I think my recommendation for setting up CherryPy is probably the same as the CherryPy developers/masters, then: just proxy it through Apache. CherryPy is running the whole time, mind you, so you’re still not suffering a Python startup for every request. Still, I don’t know how it might handle lots of simultaneous requests (given threading and the GIL, all that). But, then, you’re not getting multiple simultaneous requests are you? And you’re probably never going to.

There are some complexities involved in setting up CherryPy behind Apache. Read Running CherryPy behind Apache through mod_rewrite for all the gory details.

Nonetheless I’m going to try running CherryPy in mod_python for a while and see how it goes. This whole process took 30 minutes. That doesn’t much include installing Python 2.4 or upgrading expat, since I didn’t think that was fair to blame on CherryPy. Still, 30 minutes of reading documentation and a third of that fixing the bdist_rpm problem. Not too bad, but it’s sure no yum -y install php.

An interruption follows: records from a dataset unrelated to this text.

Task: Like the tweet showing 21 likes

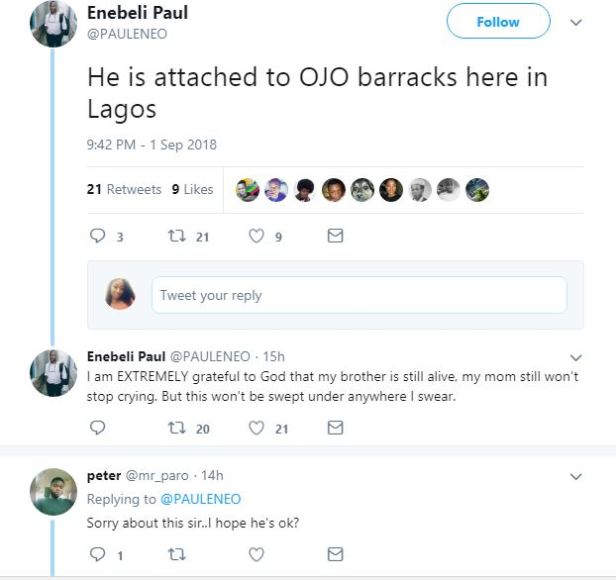Action: (x=256, y=428)
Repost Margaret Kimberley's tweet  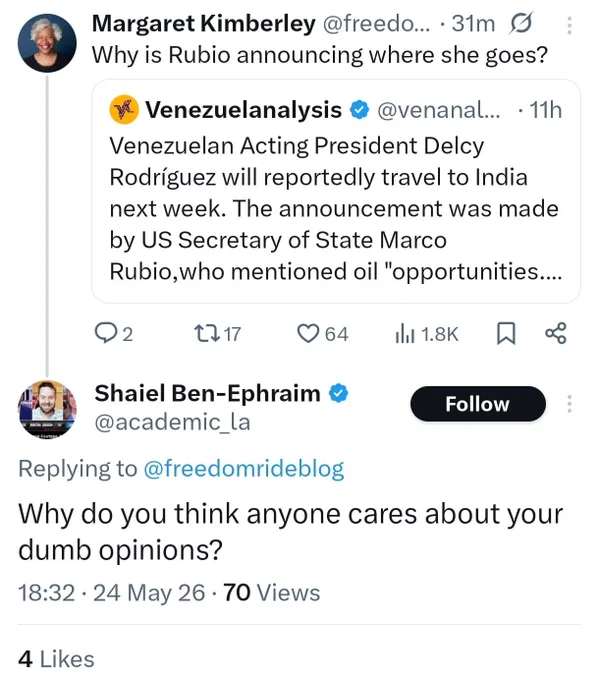click(208, 333)
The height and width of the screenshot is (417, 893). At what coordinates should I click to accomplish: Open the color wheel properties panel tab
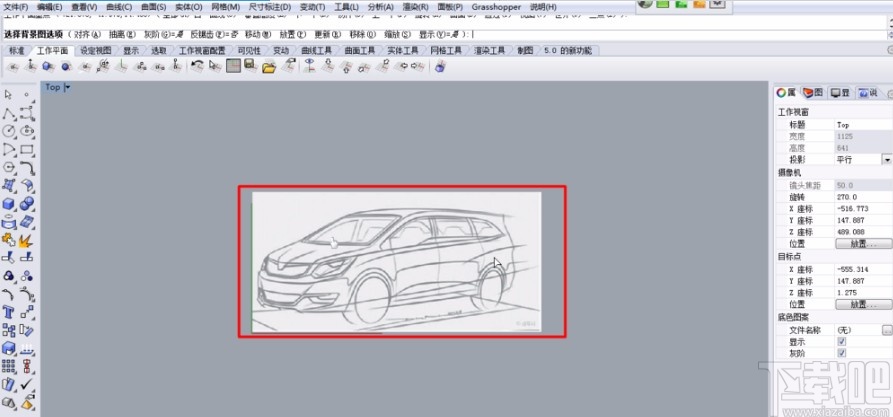click(788, 92)
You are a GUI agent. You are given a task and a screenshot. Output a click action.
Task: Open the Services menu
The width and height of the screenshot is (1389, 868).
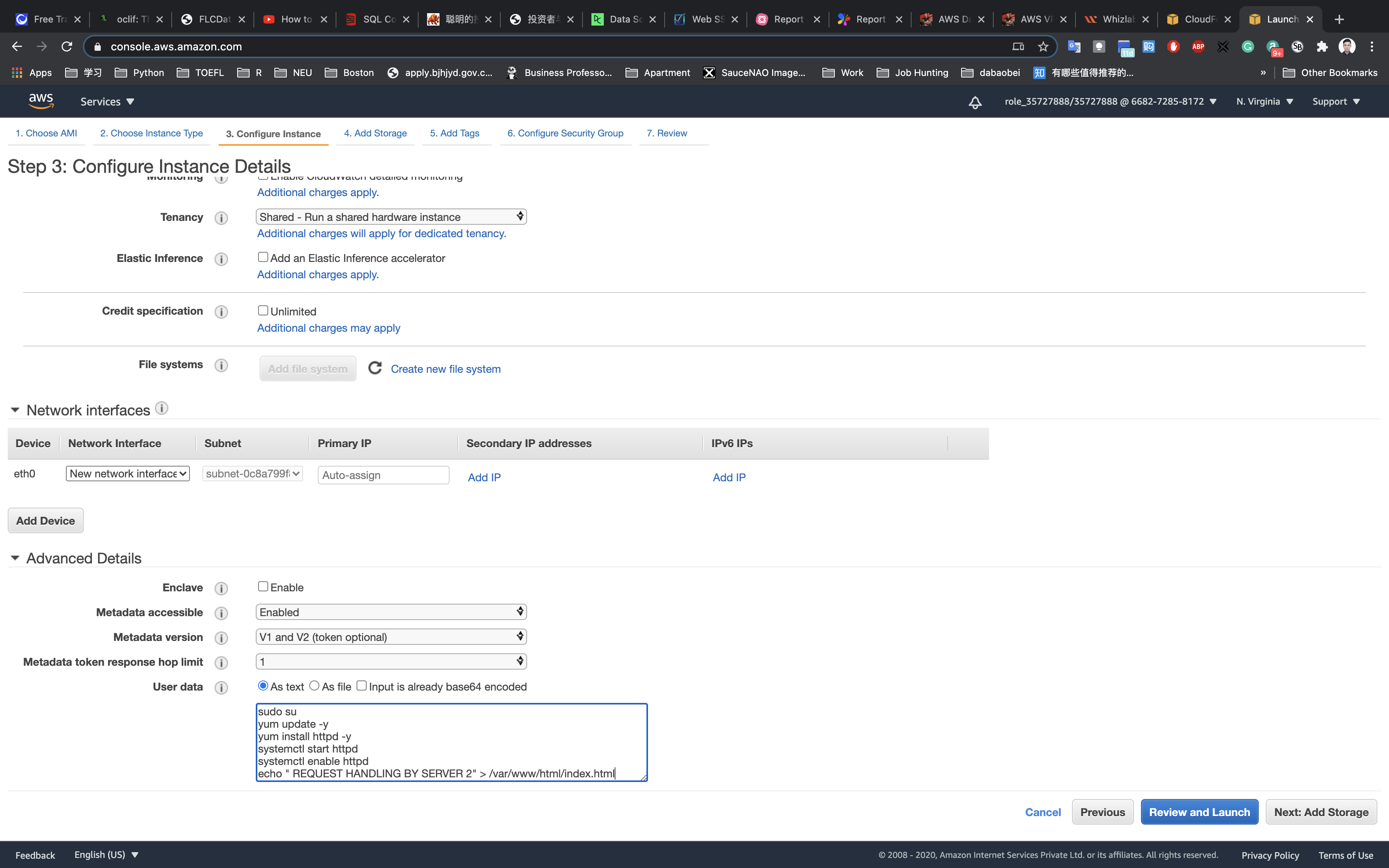pyautogui.click(x=107, y=102)
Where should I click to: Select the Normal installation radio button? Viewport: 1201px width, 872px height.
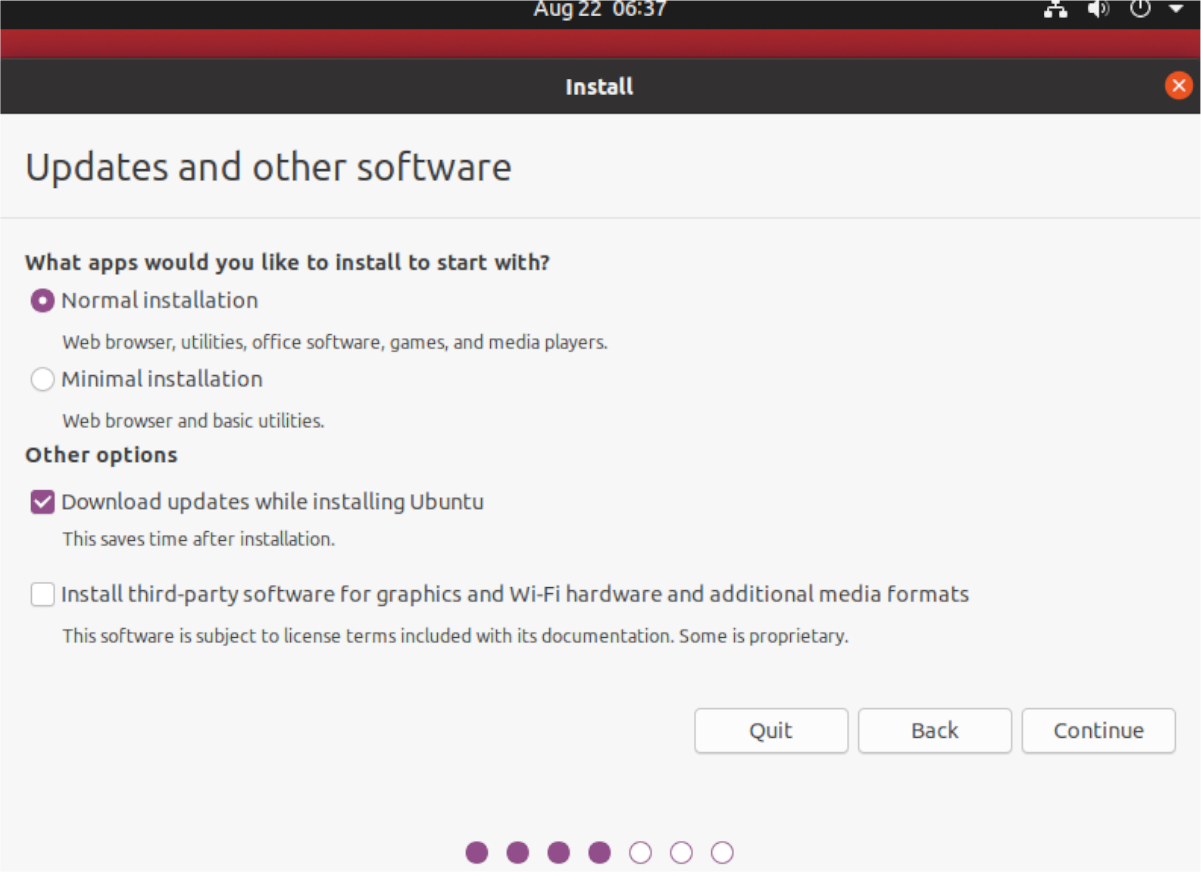click(x=42, y=301)
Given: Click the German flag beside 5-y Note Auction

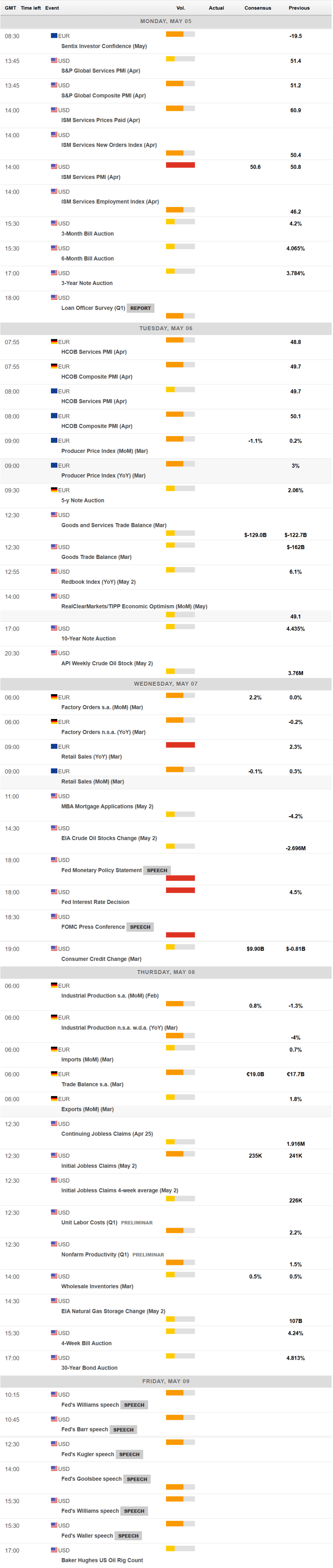Looking at the screenshot, I should (53, 490).

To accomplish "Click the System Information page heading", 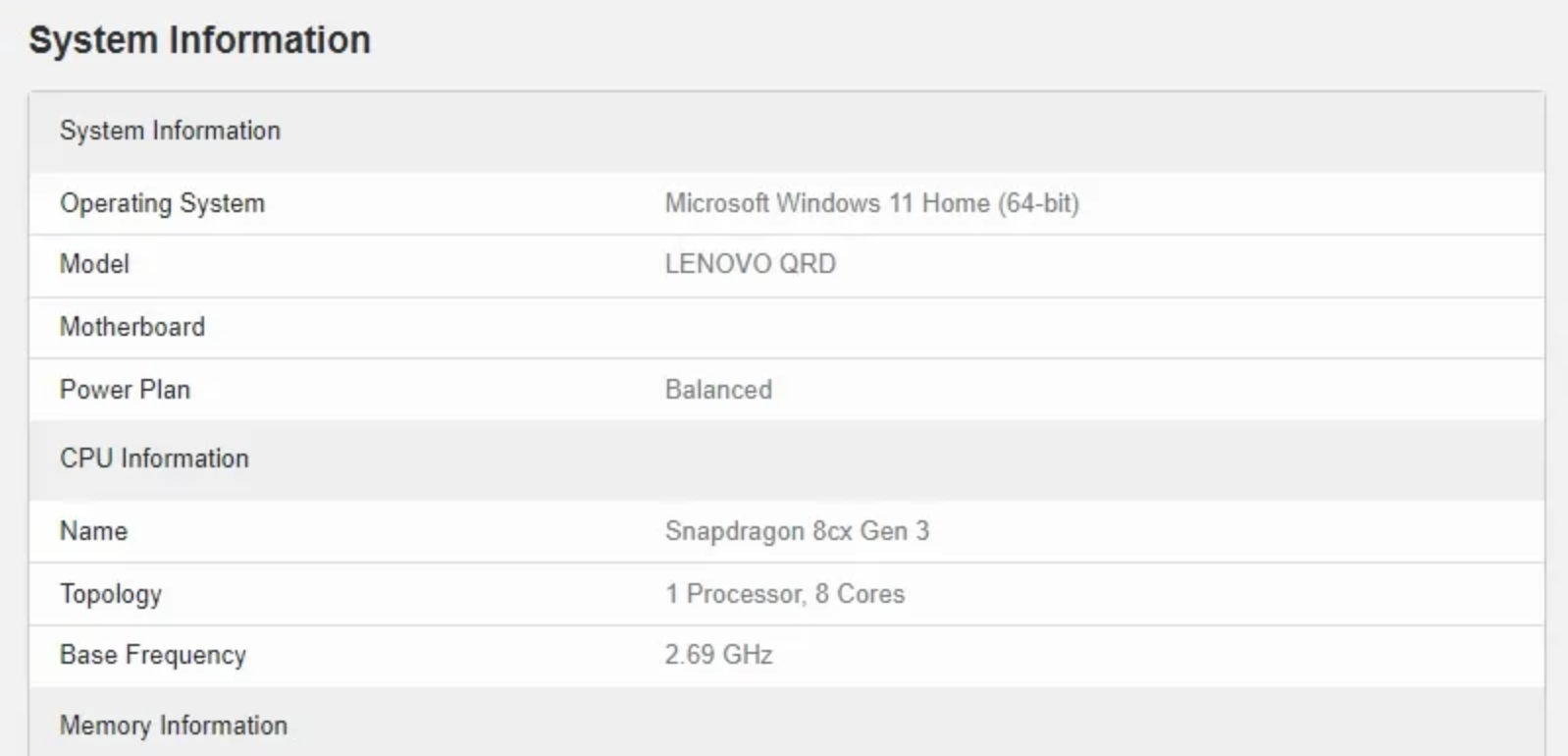I will [x=199, y=40].
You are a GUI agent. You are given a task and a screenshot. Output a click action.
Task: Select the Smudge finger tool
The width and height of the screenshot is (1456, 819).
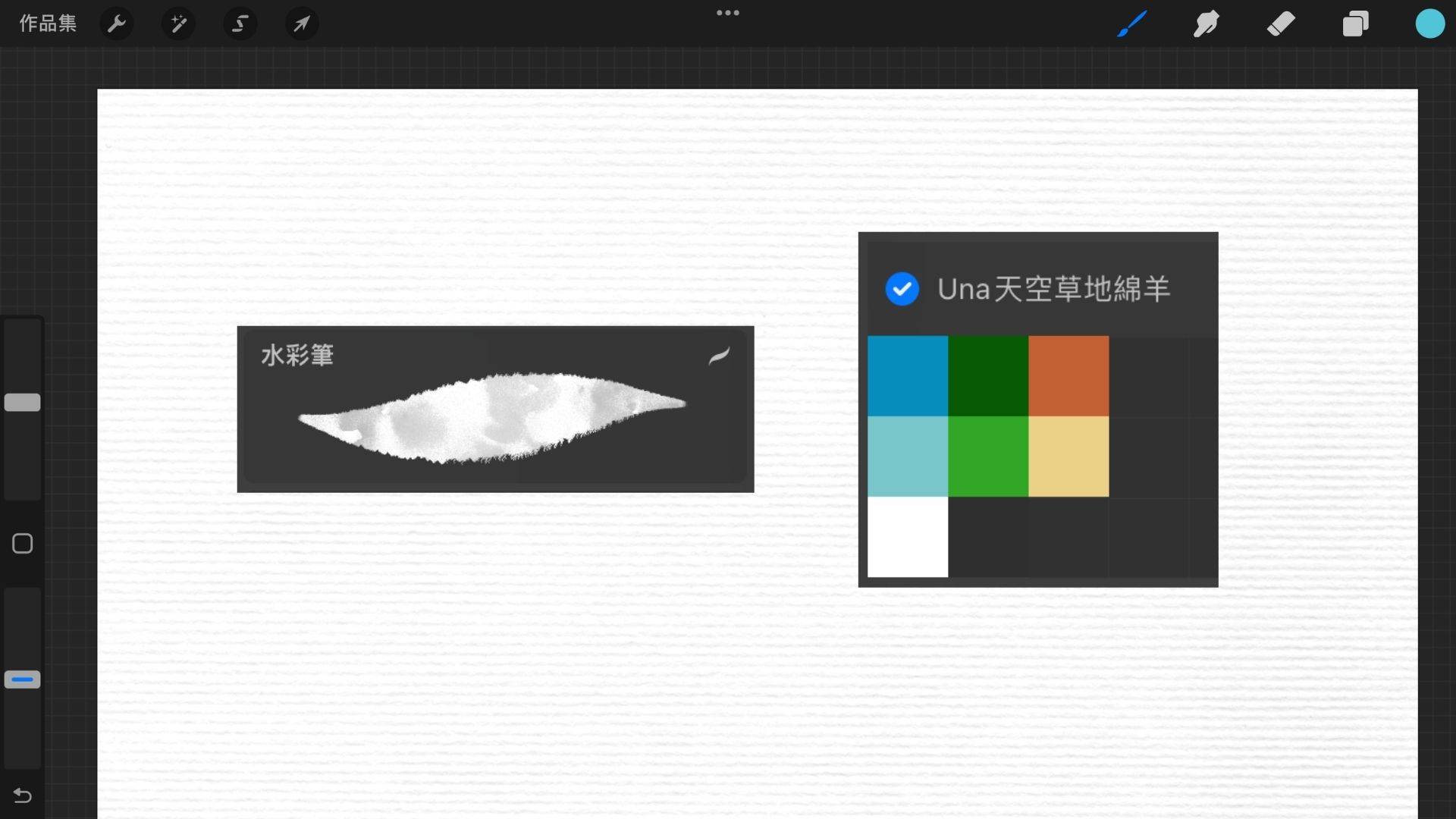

Next, lets see how long it takes me to get Kid set up and running.

Comments (3)

  1. May 17, 2006
    Robert Brewer said...

    Great writeup! I’m glad you found the newer version of modpython_gateway (that doesn’t depend on wsgiref). I’ll try to improve the documentation so the next guy doesn’t have to read the source. ;) Perhaps we should distribute it with CP so you don’t have to make a separate RPM…?

    Also, CP 2.x should work with Python 2.3. [There's a problem in the test suite we just found out about, but the rest should do just fine.] And is there a reason you chose CP 2.2.0rc1 instead of 2.2.1?

    I eagerly await your bdist_rpm patch. :)

  2. May 19, 2010
    Jean said...

    No,

    CherryPy 2.3.x still does not work with python 2.3 (RedHat RHEL 4) 4 years later.

  3. May 19, 2010
    Jean said...

    I get the bellow error:

    Traceback (most recent call last):
    File “/usr/lib/python2.3/site-packages/cherrypy/_cpwsgiserver.py”, line 234, in run
    request.parse_request()
    File “/usr/lib/python2.3/site-packages/cherrypy/_cpwsgi.py”, line 169, in parse_request
    _cpwsgiserver.HTTPRequest.parse_request(self)
    File “/usr/lib/python2.3/site-packages/cherrypy/_cpwsgiserver.py”, line 150, in parse_request
    for k in headers:
    File “/usr/lib/python2.3/rfc822.py”, line 390, in __getitem__
    return self.dict[name.lower()]
    AttributeError: ‘int’ object has no attribute ‘lower’